What this task involves: Can you reproduce every one of the following entries line for line, without changing a character?

+---+

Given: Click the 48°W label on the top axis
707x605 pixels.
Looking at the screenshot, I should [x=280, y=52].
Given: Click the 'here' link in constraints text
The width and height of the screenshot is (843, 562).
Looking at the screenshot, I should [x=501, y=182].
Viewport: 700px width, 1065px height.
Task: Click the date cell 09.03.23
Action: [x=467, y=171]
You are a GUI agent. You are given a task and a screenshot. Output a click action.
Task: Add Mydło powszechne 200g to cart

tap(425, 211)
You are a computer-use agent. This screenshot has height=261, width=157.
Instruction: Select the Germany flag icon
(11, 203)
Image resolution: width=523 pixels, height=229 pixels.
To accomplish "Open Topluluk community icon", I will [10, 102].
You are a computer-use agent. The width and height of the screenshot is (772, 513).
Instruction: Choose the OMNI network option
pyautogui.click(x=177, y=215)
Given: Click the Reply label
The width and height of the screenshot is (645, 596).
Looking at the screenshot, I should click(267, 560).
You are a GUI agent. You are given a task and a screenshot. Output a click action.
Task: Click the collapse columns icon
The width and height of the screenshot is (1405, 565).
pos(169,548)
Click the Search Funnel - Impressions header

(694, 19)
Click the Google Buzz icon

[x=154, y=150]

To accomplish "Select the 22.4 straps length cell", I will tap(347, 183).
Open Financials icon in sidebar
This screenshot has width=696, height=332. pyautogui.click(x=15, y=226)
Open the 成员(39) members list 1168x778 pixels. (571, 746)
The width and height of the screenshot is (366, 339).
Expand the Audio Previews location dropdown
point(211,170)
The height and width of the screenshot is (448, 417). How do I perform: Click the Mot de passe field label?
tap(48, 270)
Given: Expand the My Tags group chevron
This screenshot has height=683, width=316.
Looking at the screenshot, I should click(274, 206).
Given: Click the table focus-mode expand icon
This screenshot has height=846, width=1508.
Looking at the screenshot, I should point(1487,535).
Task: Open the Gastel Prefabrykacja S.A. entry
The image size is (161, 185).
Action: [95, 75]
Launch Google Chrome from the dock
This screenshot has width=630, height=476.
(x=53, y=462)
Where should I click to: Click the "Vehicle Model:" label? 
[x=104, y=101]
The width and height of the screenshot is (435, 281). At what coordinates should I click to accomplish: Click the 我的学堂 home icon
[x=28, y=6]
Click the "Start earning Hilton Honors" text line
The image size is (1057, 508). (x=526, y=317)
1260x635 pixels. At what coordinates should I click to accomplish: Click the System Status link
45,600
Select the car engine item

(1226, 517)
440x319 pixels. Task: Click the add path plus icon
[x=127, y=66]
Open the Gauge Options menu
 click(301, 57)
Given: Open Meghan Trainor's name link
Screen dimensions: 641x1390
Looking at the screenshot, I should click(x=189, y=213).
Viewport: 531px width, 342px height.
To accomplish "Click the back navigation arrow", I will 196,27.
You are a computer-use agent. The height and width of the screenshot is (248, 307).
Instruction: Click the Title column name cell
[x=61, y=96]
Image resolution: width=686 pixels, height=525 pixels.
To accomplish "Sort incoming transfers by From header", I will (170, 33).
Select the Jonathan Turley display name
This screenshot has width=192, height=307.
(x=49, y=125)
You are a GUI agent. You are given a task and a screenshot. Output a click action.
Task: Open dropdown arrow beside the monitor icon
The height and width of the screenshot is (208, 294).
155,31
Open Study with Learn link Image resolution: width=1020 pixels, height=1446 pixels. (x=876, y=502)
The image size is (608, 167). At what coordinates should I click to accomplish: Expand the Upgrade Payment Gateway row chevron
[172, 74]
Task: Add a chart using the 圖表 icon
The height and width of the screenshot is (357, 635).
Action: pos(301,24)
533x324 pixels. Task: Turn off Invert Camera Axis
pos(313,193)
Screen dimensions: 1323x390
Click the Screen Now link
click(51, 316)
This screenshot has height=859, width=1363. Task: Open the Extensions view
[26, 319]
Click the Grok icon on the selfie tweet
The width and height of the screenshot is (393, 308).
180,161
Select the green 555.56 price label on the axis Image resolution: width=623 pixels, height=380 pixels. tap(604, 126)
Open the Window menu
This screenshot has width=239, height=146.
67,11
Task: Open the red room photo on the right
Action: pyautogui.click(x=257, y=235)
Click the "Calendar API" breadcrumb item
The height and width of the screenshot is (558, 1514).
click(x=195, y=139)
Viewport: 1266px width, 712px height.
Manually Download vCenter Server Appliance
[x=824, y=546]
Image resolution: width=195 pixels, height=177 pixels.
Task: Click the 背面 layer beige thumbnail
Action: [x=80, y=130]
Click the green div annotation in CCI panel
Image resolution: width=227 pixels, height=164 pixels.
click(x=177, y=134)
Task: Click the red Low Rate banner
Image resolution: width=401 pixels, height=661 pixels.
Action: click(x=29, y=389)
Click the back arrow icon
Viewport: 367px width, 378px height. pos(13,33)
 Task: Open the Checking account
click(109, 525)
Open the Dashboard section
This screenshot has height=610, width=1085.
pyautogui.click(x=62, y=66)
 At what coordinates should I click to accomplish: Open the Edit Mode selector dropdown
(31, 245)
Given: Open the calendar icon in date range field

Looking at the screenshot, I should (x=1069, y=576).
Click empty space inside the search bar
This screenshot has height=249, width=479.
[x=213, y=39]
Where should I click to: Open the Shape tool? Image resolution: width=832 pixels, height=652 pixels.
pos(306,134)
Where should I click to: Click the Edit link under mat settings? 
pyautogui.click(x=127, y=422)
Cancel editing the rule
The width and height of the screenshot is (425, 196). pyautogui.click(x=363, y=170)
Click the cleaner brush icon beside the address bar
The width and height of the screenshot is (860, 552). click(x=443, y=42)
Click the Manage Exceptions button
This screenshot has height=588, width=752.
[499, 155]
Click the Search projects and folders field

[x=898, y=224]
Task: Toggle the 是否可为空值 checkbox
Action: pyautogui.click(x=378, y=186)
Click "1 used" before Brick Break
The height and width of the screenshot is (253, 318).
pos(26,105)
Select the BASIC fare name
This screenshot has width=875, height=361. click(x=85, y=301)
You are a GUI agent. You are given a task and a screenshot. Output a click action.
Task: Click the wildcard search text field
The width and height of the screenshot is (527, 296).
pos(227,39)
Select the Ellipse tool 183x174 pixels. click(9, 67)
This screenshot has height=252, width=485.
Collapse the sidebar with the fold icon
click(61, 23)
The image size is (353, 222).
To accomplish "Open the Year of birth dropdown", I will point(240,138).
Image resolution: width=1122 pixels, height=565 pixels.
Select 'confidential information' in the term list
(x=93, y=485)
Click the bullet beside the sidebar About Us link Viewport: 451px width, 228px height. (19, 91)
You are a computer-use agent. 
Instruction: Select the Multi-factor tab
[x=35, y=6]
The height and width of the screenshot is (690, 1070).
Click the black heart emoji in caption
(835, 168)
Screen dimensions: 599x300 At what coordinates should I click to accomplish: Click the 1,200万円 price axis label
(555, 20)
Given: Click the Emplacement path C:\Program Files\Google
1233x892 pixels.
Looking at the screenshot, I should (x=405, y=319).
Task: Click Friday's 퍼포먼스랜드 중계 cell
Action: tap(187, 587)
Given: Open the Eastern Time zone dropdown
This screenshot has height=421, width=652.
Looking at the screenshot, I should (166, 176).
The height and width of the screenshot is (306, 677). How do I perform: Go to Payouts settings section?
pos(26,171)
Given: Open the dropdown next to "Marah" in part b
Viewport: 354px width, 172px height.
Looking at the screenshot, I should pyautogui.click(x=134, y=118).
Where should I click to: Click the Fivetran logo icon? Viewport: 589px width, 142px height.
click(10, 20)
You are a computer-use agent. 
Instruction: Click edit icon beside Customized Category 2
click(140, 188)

+---+

Output for this exercise:
Given: Click the 48°W label on the top axis
707x605 pixels.
Looking at the screenshot, I should [x=280, y=52].
Given: Click the 'here' link in constraints text
The width and height of the screenshot is (843, 562).
Looking at the screenshot, I should [x=501, y=182].
Viewport: 700px width, 1065px height.
Task: Click the date cell 09.03.23
Action: [x=467, y=171]
You are a GUI agent. You are given a task and a screenshot. Output a click action.
Task: Add Mydło powszechne 200g to cart

tap(425, 211)
You are a computer-use agent. This screenshot has height=261, width=157.
Instruction: Select the Germany flag icon
(11, 203)
Image resolution: width=523 pixels, height=229 pixels.
To accomplish "Open Topluluk community icon", I will [10, 102].
You are a computer-use agent. The width and height of the screenshot is (772, 513).
Instruction: Choose the OMNI network option
pyautogui.click(x=177, y=215)
Given: Click the Reply label
The width and height of the screenshot is (645, 596).
Looking at the screenshot, I should click(267, 560).
You are a GUI agent. You are given a task and a screenshot. Output a click action.
Task: Click the collapse columns icon
The width and height of the screenshot is (1405, 565).
pos(169,548)
Click the Search Funnel - Impressions header

(694, 19)
Click the Google Buzz icon

[x=154, y=150]

To accomplish "Select the 22.4 straps length cell", I will tap(347, 183).
Open Financials icon in sidebar
This screenshot has width=696, height=332. pyautogui.click(x=15, y=226)
Open the 成员(39) members list 1168x778 pixels. (571, 746)
The width and height of the screenshot is (366, 339).
Expand the Audio Previews location dropdown
point(211,170)
The height and width of the screenshot is (448, 417). How do I perform: Click the Mot de passe field label?
tap(48, 270)
Given: Expand the My Tags group chevron
This screenshot has height=683, width=316.
Looking at the screenshot, I should click(274, 206).
Given: Click the table focus-mode expand icon
This screenshot has height=846, width=1508.
Looking at the screenshot, I should point(1487,535).
Task: Open the Gastel Prefabrykacja S.A. entry
The image size is (161, 185).
Action: [95, 75]
Launch Google Chrome from the dock
This screenshot has width=630, height=476.
(x=53, y=462)
Where should I click to: Click the "Vehicle Model:" label? 
[x=104, y=101]
The width and height of the screenshot is (435, 281). At what coordinates should I click to accomplish: Click the 我的学堂 home icon
[x=28, y=6]
Click the "Start earning Hilton Honors" text line
The image size is (1057, 508). (x=526, y=317)
1260x635 pixels. At what coordinates should I click to accomplish: Click the System Status link
45,600
Select the car engine item

(1226, 517)
440x319 pixels. Task: Click the add path plus icon
[x=127, y=66]
Open the Gauge Options menu
 click(301, 57)
Given: Open Meghan Trainor's name link
Screen dimensions: 641x1390
Looking at the screenshot, I should click(x=189, y=213).
Viewport: 531px width, 342px height.
To accomplish "Click the back navigation arrow", I will 196,27.
You are a computer-use agent. The height and width of the screenshot is (248, 307).
Instruction: Click the Title column name cell
[x=61, y=96]
Image resolution: width=686 pixels, height=525 pixels.
To accomplish "Sort incoming transfers by From header", I will (170, 33).
Select the Jonathan Turley display name
This screenshot has width=192, height=307.
(x=49, y=125)
You are a GUI agent. You are given a task and a screenshot. Output a click action.
Task: Open dropdown arrow beside the monitor icon
The height and width of the screenshot is (208, 294).
155,31
Open Study with Learn link Image resolution: width=1020 pixels, height=1446 pixels. (x=876, y=502)
The image size is (608, 167). At what coordinates should I click to accomplish: Expand the Upgrade Payment Gateway row chevron
[172, 74]
Task: Add a chart using the 圖表 icon
The height and width of the screenshot is (357, 635).
Action: pos(301,24)
533x324 pixels. Task: Turn off Invert Camera Axis
pos(313,193)
Screen dimensions: 1323x390
Click the Screen Now link
click(51, 316)
This screenshot has height=859, width=1363. Task: Open the Extensions view
[26, 319]
Click the Grok icon on the selfie tweet
The width and height of the screenshot is (393, 308).
180,161
Select the green 555.56 price label on the axis Image resolution: width=623 pixels, height=380 pixels. tap(604, 126)
Open the Window menu
This screenshot has width=239, height=146.
67,11
Task: Open the red room photo on the right
Action: pyautogui.click(x=257, y=235)
Click the "Calendar API" breadcrumb item
The height and width of the screenshot is (558, 1514).
click(x=195, y=139)
Viewport: 1266px width, 712px height.
Manually Download vCenter Server Appliance
[x=824, y=546]
Image resolution: width=195 pixels, height=177 pixels.
Task: Click the 背面 layer beige thumbnail
Action: [x=80, y=130]
Click the green div annotation in CCI panel
Image resolution: width=227 pixels, height=164 pixels.
click(x=177, y=134)
Task: Click the red Low Rate banner
Image resolution: width=401 pixels, height=661 pixels.
Action: click(x=29, y=389)
Click the back arrow icon
Viewport: 367px width, 378px height. pos(13,33)
 Task: Open the Checking account
click(109, 525)
Open the Dashboard section
This screenshot has height=610, width=1085.
pyautogui.click(x=62, y=66)
 At what coordinates should I click to accomplish: Open the Edit Mode selector dropdown
(31, 245)
Given: Open the calendar icon in date range field

Looking at the screenshot, I should (x=1069, y=576).
Click empty space inside the search bar
This screenshot has height=249, width=479.
[x=213, y=39]
Where should I click to: Open the Shape tool? Image resolution: width=832 pixels, height=652 pixels.
pos(306,134)
Where should I click to: Click the Edit link under mat settings? 
pyautogui.click(x=127, y=422)
Cancel editing the rule
The width and height of the screenshot is (425, 196). pyautogui.click(x=363, y=170)
Click the cleaner brush icon beside the address bar
The width and height of the screenshot is (860, 552). click(x=443, y=42)
Click the Manage Exceptions button
This screenshot has height=588, width=752.
[499, 155]
Click the Search projects and folders field

[x=898, y=224]
Task: Toggle the 是否可为空值 checkbox
Action: pyautogui.click(x=378, y=186)
Click "1 used" before Brick Break
The height and width of the screenshot is (253, 318).
pos(26,105)
Select the BASIC fare name
This screenshot has width=875, height=361. click(x=85, y=301)
You are a GUI agent. You are given a task and a screenshot. Output a click action.
Task: Click the wildcard search text field
The width and height of the screenshot is (527, 296).
pos(227,39)
Select the Ellipse tool 183x174 pixels. click(9, 67)
This screenshot has height=252, width=485.
Collapse the sidebar with the fold icon
click(61, 23)
The image size is (353, 222).
To accomplish "Open the Year of birth dropdown", I will point(240,138).
Image resolution: width=1122 pixels, height=565 pixels.
Select 'confidential information' in the term list
(x=93, y=485)
Click the bullet beside the sidebar About Us link Viewport: 451px width, 228px height. (19, 91)
You are a computer-use agent. 
Instruction: Select the Multi-factor tab
[x=35, y=6]
The height and width of the screenshot is (690, 1070).
Click the black heart emoji in caption
(835, 168)
Screen dimensions: 599x300 At what coordinates should I click to accomplish: Click the 1,200万円 price axis label
(555, 20)
Given: Click the Emplacement path C:\Program Files\Google
1233x892 pixels.
Looking at the screenshot, I should (x=405, y=319).
Task: Click Friday's 퍼포먼스랜드 중계 cell
Action: tap(187, 587)
Given: Open the Eastern Time zone dropdown
This screenshot has height=421, width=652.
Looking at the screenshot, I should (166, 176).
The height and width of the screenshot is (306, 677). How do I perform: Go to Payouts settings section?
pos(26,171)
Given: Open the dropdown next to "Marah" in part b
Viewport: 354px width, 172px height.
Looking at the screenshot, I should pyautogui.click(x=134, y=118).
Where should I click to: Click the Fivetran logo icon? Viewport: 589px width, 142px height.
click(10, 20)
You are a computer-use agent. 
Instruction: Click edit icon beside Customized Category 2
click(140, 188)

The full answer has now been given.